Entretanto, disputar o comando de um estado do porte de Minas Gerais exige equilíbrio emocional, disposição e capacidade de enfrentar uma rotina intensa de responsabilidades. Minas possui o terceiro maior colégio eleitoral do Brasil, o que torna a disputa pelo governo ainda mais desafiadora e estratégica. Se o senador concluiu que não reúne, neste momento, as condições necessárias para assumir esse desafio, sua desistência pode ser compreendida como um gesto de sinceridade consigo mesmo e com os eleitores.
Por outro lado, sua decisão frustrou milhões de mineiros que depositavam nele a esperança de vê-lo chegar ao Palácio da Liberdade por meio das urnas. Muitos apoiadores se sentiram órfãos politicamente diante da retirada de uma candidatura que despertava grandes expectativas.
Também é preciso reconhecer que não conhecemos os meandros da política nem o que realmente ocorreu nos bastidores das negociações e dos entendimentos entre lideranças partidárias. Portanto, qualquer conclusão definitiva sobre os motivos da desistência seria mera especulação.
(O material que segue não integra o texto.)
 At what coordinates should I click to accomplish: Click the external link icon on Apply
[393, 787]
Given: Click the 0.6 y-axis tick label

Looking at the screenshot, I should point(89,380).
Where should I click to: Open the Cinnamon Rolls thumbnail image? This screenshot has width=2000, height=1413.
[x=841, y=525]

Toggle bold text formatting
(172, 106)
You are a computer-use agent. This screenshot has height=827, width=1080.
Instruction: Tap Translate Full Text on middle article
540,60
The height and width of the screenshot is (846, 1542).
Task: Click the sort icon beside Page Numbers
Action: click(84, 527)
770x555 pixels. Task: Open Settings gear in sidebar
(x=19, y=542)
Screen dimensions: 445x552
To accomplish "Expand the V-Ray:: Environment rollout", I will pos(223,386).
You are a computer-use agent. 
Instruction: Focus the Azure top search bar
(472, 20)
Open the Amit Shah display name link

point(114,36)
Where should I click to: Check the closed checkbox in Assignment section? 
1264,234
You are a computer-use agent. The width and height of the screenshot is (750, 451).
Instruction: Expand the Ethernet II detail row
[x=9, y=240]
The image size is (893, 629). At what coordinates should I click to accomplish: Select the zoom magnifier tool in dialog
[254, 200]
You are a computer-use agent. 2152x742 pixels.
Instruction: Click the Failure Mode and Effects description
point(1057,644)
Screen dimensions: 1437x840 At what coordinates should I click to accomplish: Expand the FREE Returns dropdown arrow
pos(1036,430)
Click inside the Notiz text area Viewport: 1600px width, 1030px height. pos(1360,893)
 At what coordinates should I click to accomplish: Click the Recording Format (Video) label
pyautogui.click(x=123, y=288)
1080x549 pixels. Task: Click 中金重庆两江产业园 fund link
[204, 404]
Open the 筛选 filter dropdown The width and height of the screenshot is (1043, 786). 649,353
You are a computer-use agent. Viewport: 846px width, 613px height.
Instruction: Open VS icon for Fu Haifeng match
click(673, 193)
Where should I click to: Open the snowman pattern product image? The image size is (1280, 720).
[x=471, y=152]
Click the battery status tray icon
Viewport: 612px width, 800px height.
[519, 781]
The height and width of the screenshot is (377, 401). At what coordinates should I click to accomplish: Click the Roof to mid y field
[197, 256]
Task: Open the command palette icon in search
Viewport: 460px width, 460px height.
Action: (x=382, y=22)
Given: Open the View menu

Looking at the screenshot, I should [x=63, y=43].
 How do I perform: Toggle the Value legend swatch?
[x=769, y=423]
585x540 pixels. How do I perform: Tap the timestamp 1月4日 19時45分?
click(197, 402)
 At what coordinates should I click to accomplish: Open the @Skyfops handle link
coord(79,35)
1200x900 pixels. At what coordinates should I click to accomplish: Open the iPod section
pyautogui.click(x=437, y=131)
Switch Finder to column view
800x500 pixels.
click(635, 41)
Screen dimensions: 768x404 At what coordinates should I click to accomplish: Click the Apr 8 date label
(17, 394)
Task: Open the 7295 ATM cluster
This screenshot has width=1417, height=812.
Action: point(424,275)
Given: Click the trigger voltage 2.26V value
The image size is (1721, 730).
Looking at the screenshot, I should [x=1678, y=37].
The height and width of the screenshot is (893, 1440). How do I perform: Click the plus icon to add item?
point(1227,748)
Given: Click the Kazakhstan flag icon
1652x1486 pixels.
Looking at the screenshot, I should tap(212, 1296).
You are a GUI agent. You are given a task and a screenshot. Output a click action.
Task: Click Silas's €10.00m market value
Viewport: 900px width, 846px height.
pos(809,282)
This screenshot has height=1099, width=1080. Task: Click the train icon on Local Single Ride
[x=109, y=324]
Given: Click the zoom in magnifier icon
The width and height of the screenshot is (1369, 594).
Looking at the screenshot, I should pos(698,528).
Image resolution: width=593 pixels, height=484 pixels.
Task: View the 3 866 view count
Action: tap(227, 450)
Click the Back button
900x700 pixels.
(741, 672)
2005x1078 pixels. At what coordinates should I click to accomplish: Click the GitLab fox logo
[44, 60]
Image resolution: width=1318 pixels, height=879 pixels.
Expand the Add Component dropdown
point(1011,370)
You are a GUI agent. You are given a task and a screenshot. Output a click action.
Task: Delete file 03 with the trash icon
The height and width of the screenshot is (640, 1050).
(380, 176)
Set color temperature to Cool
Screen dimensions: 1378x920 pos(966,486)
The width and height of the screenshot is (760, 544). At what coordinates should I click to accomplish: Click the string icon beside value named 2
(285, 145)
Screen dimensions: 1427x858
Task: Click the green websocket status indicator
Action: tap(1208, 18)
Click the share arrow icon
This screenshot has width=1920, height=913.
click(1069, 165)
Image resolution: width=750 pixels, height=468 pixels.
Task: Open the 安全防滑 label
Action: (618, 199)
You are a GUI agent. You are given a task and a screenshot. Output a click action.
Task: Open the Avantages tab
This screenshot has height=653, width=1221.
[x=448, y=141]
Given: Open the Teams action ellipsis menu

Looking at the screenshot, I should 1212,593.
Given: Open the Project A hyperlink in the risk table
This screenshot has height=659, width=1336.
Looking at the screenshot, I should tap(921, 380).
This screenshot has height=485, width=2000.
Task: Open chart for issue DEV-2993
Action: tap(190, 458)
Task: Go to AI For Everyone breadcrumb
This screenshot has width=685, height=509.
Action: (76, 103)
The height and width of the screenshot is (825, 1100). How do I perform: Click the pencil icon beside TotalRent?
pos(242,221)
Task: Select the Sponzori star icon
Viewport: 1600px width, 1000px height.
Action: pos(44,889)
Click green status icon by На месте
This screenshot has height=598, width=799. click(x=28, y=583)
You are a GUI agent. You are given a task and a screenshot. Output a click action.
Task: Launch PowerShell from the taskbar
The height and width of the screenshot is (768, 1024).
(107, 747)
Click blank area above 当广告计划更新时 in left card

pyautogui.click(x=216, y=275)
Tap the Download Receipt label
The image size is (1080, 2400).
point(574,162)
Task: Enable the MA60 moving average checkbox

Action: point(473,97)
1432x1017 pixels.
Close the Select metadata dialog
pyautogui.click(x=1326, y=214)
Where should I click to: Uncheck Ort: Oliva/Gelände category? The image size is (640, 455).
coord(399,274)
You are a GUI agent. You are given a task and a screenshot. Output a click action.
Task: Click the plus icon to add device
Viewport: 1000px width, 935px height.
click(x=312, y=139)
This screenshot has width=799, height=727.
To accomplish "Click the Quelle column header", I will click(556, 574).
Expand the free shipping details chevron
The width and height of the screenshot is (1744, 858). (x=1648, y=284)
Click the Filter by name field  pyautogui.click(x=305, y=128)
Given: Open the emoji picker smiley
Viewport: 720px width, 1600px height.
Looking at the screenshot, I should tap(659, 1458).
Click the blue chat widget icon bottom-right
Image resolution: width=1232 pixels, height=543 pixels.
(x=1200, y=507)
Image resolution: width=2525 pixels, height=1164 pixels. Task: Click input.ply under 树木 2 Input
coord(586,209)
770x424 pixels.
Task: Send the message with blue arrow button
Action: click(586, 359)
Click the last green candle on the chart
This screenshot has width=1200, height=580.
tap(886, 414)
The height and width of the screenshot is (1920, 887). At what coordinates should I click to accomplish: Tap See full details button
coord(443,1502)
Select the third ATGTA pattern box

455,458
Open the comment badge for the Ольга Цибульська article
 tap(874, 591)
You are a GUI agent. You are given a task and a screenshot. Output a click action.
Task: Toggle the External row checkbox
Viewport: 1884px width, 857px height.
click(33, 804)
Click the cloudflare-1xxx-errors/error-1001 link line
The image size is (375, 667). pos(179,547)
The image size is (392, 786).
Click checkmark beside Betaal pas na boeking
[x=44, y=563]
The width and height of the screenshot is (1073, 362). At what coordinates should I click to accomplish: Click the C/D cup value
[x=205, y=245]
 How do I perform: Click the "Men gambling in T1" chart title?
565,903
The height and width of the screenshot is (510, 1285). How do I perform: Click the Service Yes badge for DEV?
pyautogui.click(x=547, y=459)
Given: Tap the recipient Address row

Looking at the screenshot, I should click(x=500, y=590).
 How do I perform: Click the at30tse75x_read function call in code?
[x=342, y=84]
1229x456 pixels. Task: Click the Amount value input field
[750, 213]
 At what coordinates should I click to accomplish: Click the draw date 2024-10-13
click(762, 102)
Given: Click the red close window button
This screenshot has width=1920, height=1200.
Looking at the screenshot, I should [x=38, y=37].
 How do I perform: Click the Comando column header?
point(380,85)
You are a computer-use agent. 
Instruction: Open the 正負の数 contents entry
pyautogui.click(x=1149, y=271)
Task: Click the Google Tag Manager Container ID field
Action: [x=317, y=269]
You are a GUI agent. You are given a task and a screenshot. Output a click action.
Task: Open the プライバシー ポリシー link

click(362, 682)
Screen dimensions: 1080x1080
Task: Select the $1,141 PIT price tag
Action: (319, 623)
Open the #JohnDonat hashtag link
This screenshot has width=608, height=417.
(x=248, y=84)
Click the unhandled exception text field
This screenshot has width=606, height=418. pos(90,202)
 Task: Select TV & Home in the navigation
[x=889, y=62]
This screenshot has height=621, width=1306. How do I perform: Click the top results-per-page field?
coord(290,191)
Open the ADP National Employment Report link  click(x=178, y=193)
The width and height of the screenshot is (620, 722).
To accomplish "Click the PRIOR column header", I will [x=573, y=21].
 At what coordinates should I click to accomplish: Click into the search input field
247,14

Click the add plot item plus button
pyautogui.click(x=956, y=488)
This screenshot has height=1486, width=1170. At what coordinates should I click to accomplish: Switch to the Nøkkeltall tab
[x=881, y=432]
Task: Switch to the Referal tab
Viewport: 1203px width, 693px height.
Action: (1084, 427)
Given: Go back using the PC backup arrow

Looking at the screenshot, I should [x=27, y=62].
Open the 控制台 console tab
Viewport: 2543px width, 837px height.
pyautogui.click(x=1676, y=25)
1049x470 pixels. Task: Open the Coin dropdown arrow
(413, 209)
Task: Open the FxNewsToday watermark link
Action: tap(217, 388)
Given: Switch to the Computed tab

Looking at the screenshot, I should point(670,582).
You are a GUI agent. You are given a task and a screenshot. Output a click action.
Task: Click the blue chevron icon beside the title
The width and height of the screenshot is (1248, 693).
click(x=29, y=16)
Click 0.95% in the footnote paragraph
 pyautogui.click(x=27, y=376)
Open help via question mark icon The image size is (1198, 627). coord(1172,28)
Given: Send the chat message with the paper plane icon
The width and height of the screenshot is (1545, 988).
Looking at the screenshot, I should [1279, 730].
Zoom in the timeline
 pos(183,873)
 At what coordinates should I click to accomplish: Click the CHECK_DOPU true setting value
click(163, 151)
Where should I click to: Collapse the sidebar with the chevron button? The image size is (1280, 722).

A Bíblia adverte: “Maldito o homem que confia no homem” (Jeremias 17:5). A política, mais uma vez, relembra que a esperança de um povo não deve repousar exclusivamente sobre uma única liderança.
Ficará para a história a pergunta: a desistência decorreu exclusivamente de questões pessoais e emocionais ou outros fatores políticos também pesaram na decisão? Se sua saúde realmente está abalada, e isso foi confirmado pelos médicos, sua escolha merece respeito e compreensão. Se houve outras razões, caberá ao tempo esclarecer.